Les monastères emploient alors des gardes armés et dans la
campagne, les moines veillent dans les tours d'observation : on
les verra également sur les remparts de la ville. La défense
comprend sans doute un grand nombre d'archers et d'arbalétriers
byzantins -ces derniers étant particulièrement renommés. Elle
dispose de pièces d'artillerie, moins imposantes que celles des
Ottomans, et de nombreuses armes à feu portatives ; le feu
grégeois est sous la responsabilité de Johannes Grant, que l'on
croit être un Ecossais arrivé à Constantinople via le Saint
Empire, parmi les troupes de Gustiniani.
Les
murs de Constantinople sont ceux édifiés par l'empereur romain
Théodose II (408-450). Seule exception, l'empereur Manuel a fait
ceindre le nouveau quartier des Blachernes d'une muraille plus
récente, avec tours, mais sans fossé. Un mur de fortune a été
construit à l'intérieur du grand fossé protégeant les
fortifications à partir de 1341 et a été renforcé entre 1443 et
1448. Les améliorations portent aussi sur la capacité à accueillir
des armes à feu, évidement non envisagée à l'origine. Une chaîne
massive barre par ailleurs l'entrée de la Corne d'Or aux navires, en
étant tendue de la ville jusqu'à Galata. L'absence d'une véritable
marine de guerre, en revanche, va se révéler un handicap important
pour les Byzantins. Sur ce plan, le renfort des Génois et des
Vénitiens compense ce manque, mais pas suffisamment.
Un
siège dantesque (6 avril-29 mai 1453)
En
janvier 1453, Mehmet II est à Edirne, où les régiments de l'armée
provinciale se rassemblent avec les troupes de la garde. Bientôt
arrivent aussi un contingent serbe de 1 500 hommes et des mineurs de
même origine. 50 charpentiers et 200 hommes préparent les routes et
les ponts pour transporter l'artillerie turque et dégagent aussi les
champs de tir devant les remparts de Constantinople. En février, les
dernières places fortes byzantines sur la mer Noire et la mer de
Marmara sont prises par les Ottomans. Les régiments d'Anatolie
traversent le Bosphore, près de la forteresse de Rumeli Hisar
construite par Mehmet II.

···

→ À compléter:
(a) Dans le texte sur Constantinople, combien d'hommes compte le contingent serbe ?
(b) Ces phrases sont-elles d'accord avec le texte sur Constantinople ? (i) Le quartier des Blachernes est entouré d'une muraille avec un fossé. (ii) Une chaîne ferme l'entrée de la Corne d'Or aux navires. (iii) Le mur de fortune a été renforcé entre 1443 et 1448.
(c) Reprends le texte sur Constantinople à la suite de sa dernière phrase.
La liste ci-dessous provient d'une autre source.

→ Données fournies:
···

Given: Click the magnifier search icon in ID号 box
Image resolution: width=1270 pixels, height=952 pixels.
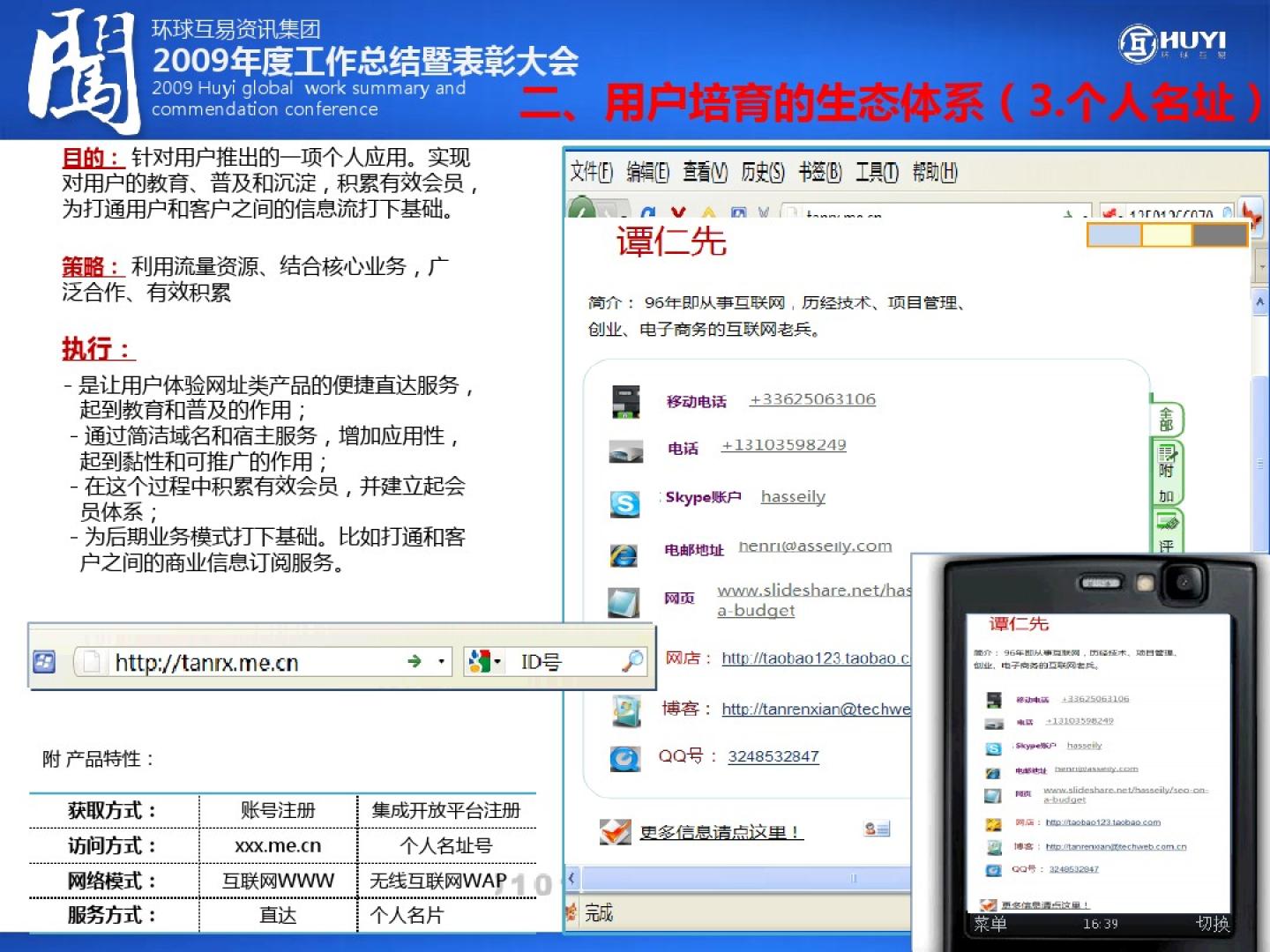Looking at the screenshot, I should point(632,661).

···

→ Réponses par exercice:
(a) 1 500 hommes.

(b)
(i) Non : « avec tours, mais sans fossé ».
(ii) Oui : « Une chaîne massive barre par ailleurs l'entrée de la Corne d'Or aux navires ».
(iii) Oui : « a été renforcé entre 1443 et 1448 ».

(c)
Carte du siège de Constantinople.-Source : http://filebox.vt.edu |
Les
Turcs mettent ensuite en marche leurs trois gigantesques canons, le
plus gros devant être tiré par 60 boeufs. L'artillerie est disposée
à 8 km des remparts, fortement gardée. La flotte ottomane
appareille de Gallipoli et établit un camp en mars dans la baie de
Diplokionion, au nord de Galata. Les navires, qui viennent juste
d'être construits, ont besoin d'un entretien régulier. Le décompte
de la flotte est difficile à établir avec précision : un
document officiel de la cour de Bourgogne établi par Jean de Wawrin
parle de 18 galères, 60 à 70 galiotes et de 16 à 20 navires plus
petits, avec sans doute 16 à 20 navires de transport, en particulier
pour les chevaux. En face, l'empereur Constantin XI bat le rappel des
hommes en état de se battre, mais le total est bien faible. En
revanche, la flotte présente, si l'on peut dire, un meilleur
aspect : 26 navires garnissent la Corne d'Or, dont 10 byzantins,
5 génois, 5 vénitiens, 3 autres venant de Crète, un d'Ancône, de
France et d'Espagne.
Constantinople
occupe une péninsule de forme triangulaire. Les murailles terrestres
s'étendent depuis le quartier des Blachernes sur la Corne d'Or au
quartier du Stoudion sur la mer de Marmara. Les murs situés le long
de la Corne d'Or s'étendent sur 5-6 km. Les remparts sont plus
simples le long de la mer de Marmara et sur la Corne d'Or. Des plages
se sont formées devant cette dernière, transformées en entrepôts.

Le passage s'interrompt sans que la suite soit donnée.